**TASK REQUIREMENTS:**
Please decide whether each statement agrees with the passage below on Borneo tree species: 1. The plot work was done in Lambir Hills National Park in Malaysian Borneo. 2. Species with intrinsically fast growth face a lower mortality risk on the poorest soil. 3. Conservative demographic responses are described as slow growth and low mortality. Answer yes or no for each, and quote the words of the passage that decide it.
-------- TEXT BLOCK
My laboratory has been addressing these questions in the hyper-diverse rain forests of Borneo. One explanation for the exceptionally high tree species richness in these forests is that species coexist by occupying slightly different ecological niches and hence trade-off performance in different habitats. But how are plant species sorted among habitats that they could conceivably occupy in the absence of interspecific competition?
To address this question, I have been working in a large forest dynamics plot in Borneo (Lambir Hills National Park in Malaysian Borneo) with collaborators from the Center for Tropical Forest Science, Harvard University, and Malaysia's Forest Research Corporation. We have been examining possible demographic and functional mechanisms that may generate the striking soil-correlated tree species distributions observed at Lambir (Russo et al. 2005).
Our research has shown that these soil-correlated distributions can be explained in part by performance-based ecological sorting of species among soils. Sorting may be partly mediated by an interspecific demographic trade-off between a species' ability to tolerate low-resource conditions by having conservative demographic responses (slow growth and low mortality) vs. its ability to respond quickly to increases in resource availability (fast growth). Mortality risk for species with intrinsically fast growth is greater on the poorest soil, which is consistent with the trade-off hypothesis (Russo et al. 2008).
----------------
-------- INFORMATION PROVIDED
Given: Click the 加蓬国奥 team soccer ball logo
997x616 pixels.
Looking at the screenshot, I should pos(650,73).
----------------
**RESULT OF THE EXERCISE:**
1. Yes: "Lambir Hills National Park in Malaysian Borneo"
2. No: "Mortality risk for species with intrinsically fast growth is greater on the poorest soil"
3. Yes: "conservative demographic responses (slow growth and low mortality)"